Collected data entries
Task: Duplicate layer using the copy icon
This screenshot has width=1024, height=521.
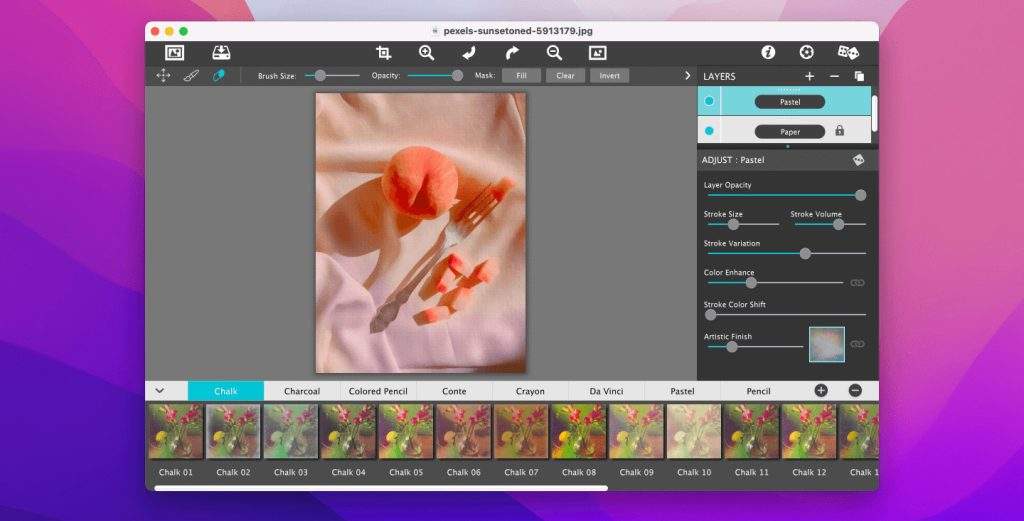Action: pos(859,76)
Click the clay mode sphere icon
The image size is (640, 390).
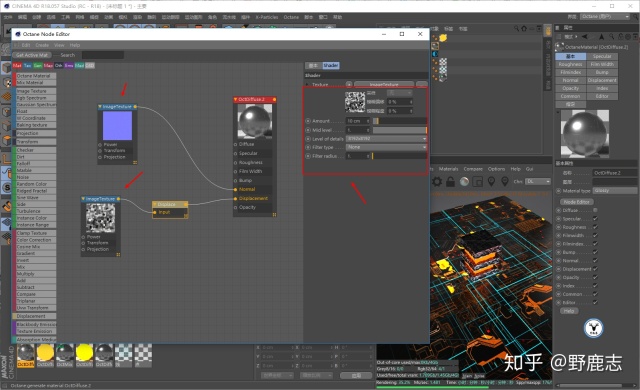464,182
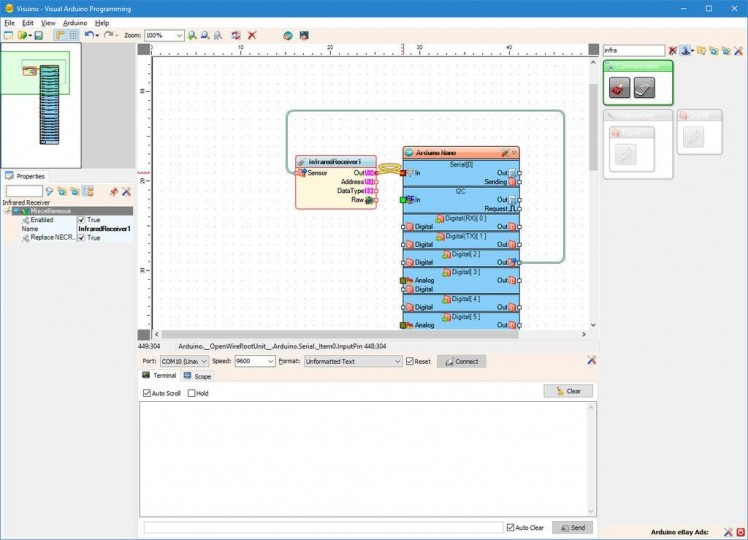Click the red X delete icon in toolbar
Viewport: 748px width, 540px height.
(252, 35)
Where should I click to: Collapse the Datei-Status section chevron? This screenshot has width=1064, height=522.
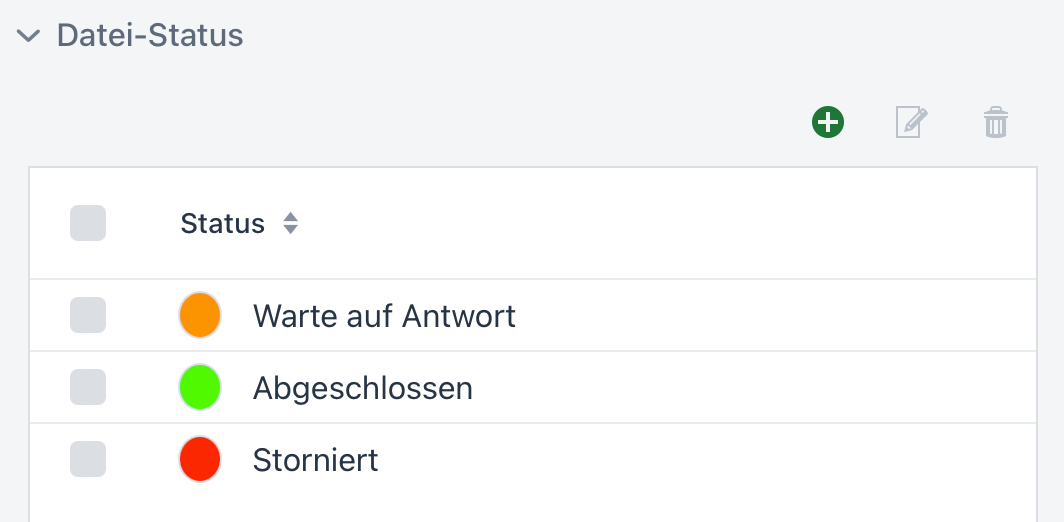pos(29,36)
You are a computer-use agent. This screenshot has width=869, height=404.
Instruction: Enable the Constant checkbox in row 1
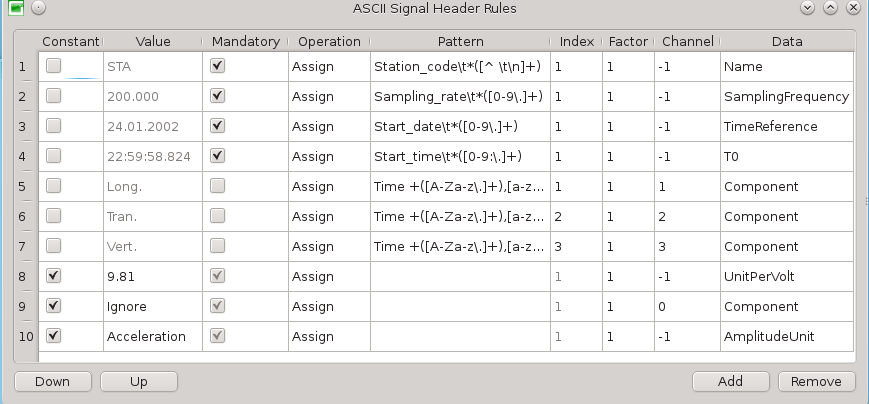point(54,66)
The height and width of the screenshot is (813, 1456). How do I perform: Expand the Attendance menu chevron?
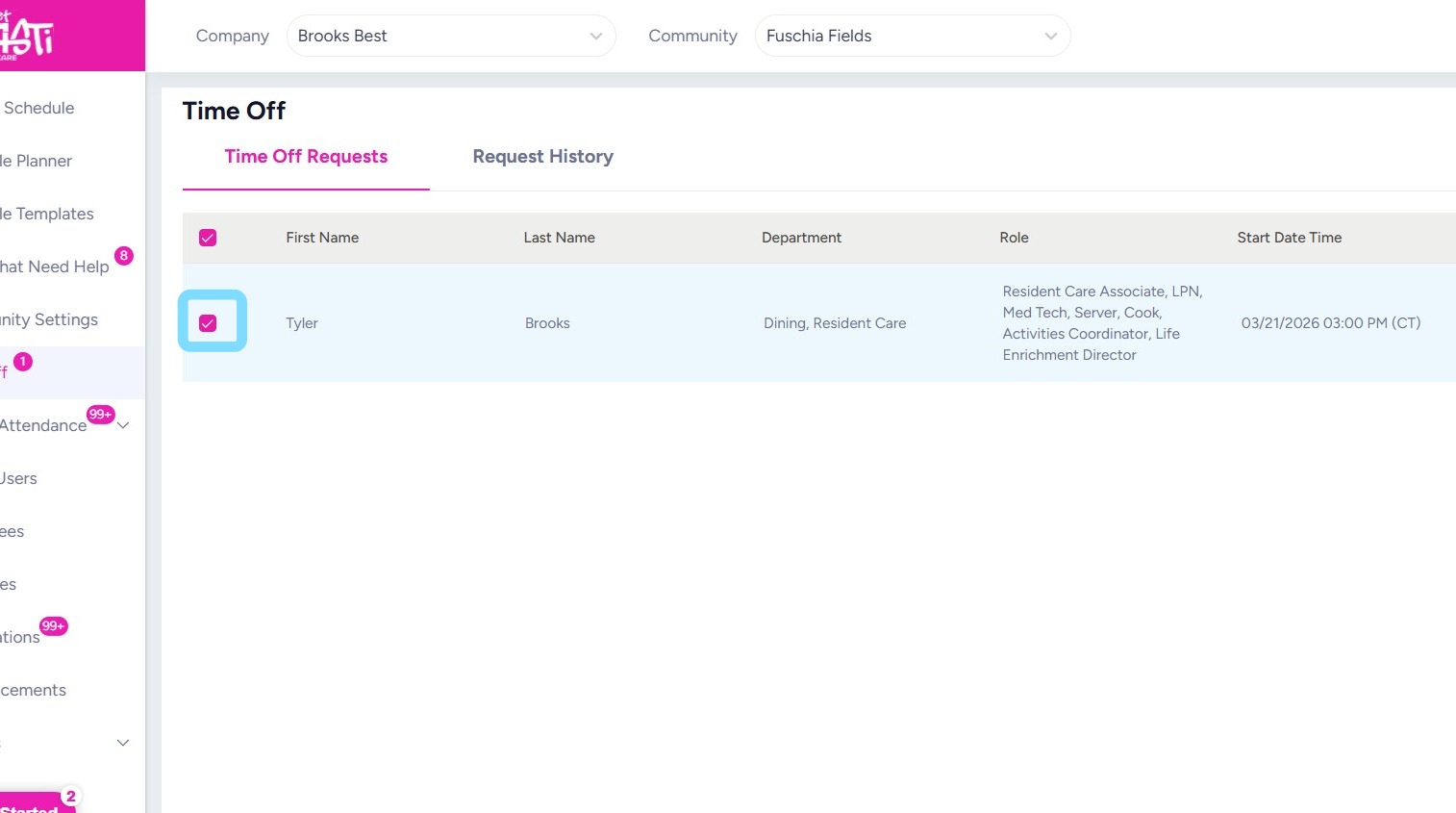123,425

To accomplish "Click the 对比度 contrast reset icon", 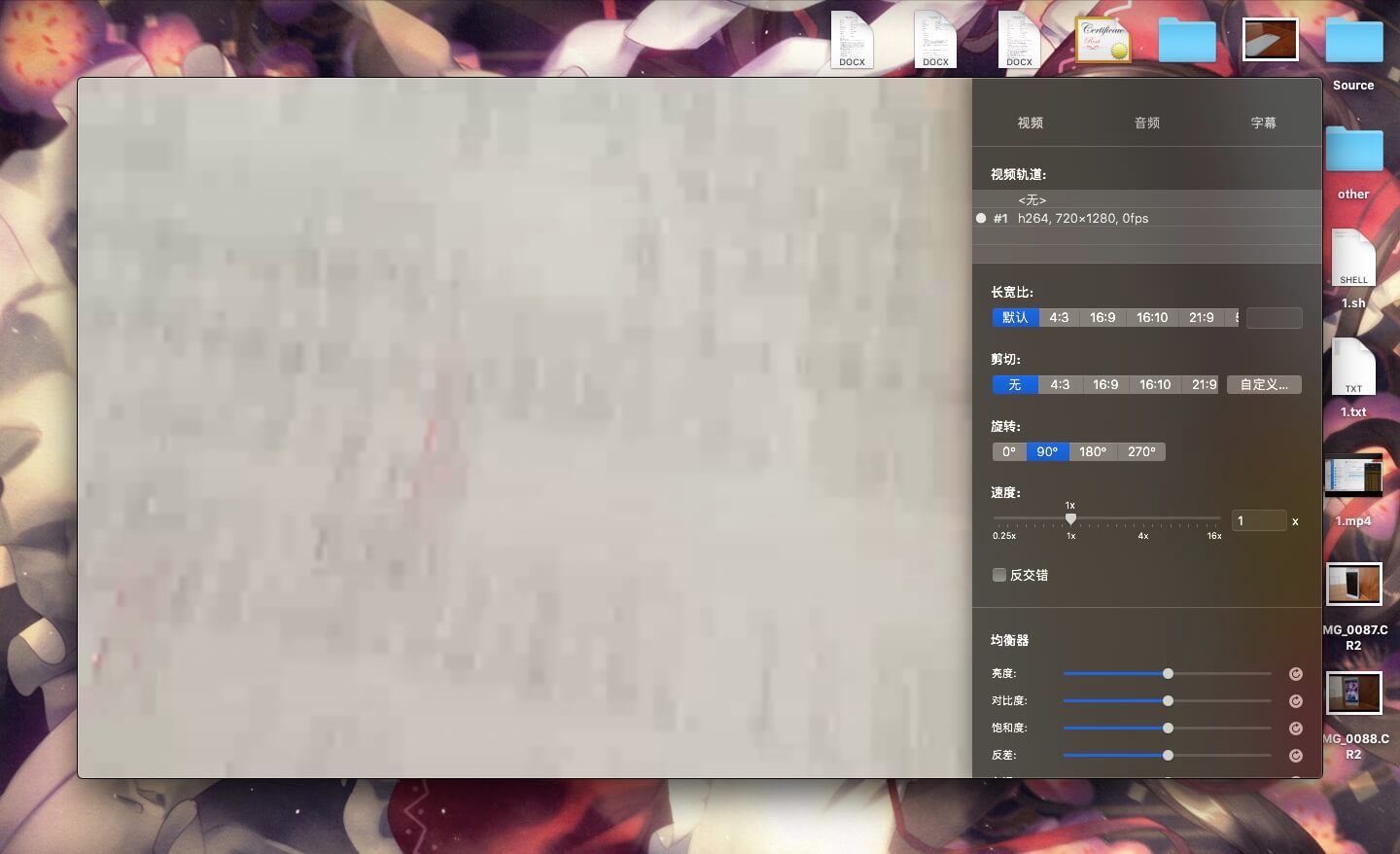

_WORK REQUIRED_
With the images excluded, output every record verbatim.

_SOLUTION TO THE PROBLEM_
Task: Duplicate layer using the copy icon
This screenshot has width=1024, height=521.
Action: pos(859,76)
Click the clay mode sphere icon
The image size is (640, 390).
464,182
Click the red X delete icon in toolbar
Viewport: 748px width, 540px height.
(252, 35)
Where should I click to: Collapse the Datei-Status section chevron? This screenshot has width=1064, height=522.
pos(29,36)
You are a computer-use agent. This screenshot has width=869, height=404.
Instruction: Enable the Constant checkbox in row 1
point(54,66)
The height and width of the screenshot is (813, 1456). How do I perform: Expand the Attendance menu chevron?
123,425

To accomplish "Click the 对比度 contrast reset icon", 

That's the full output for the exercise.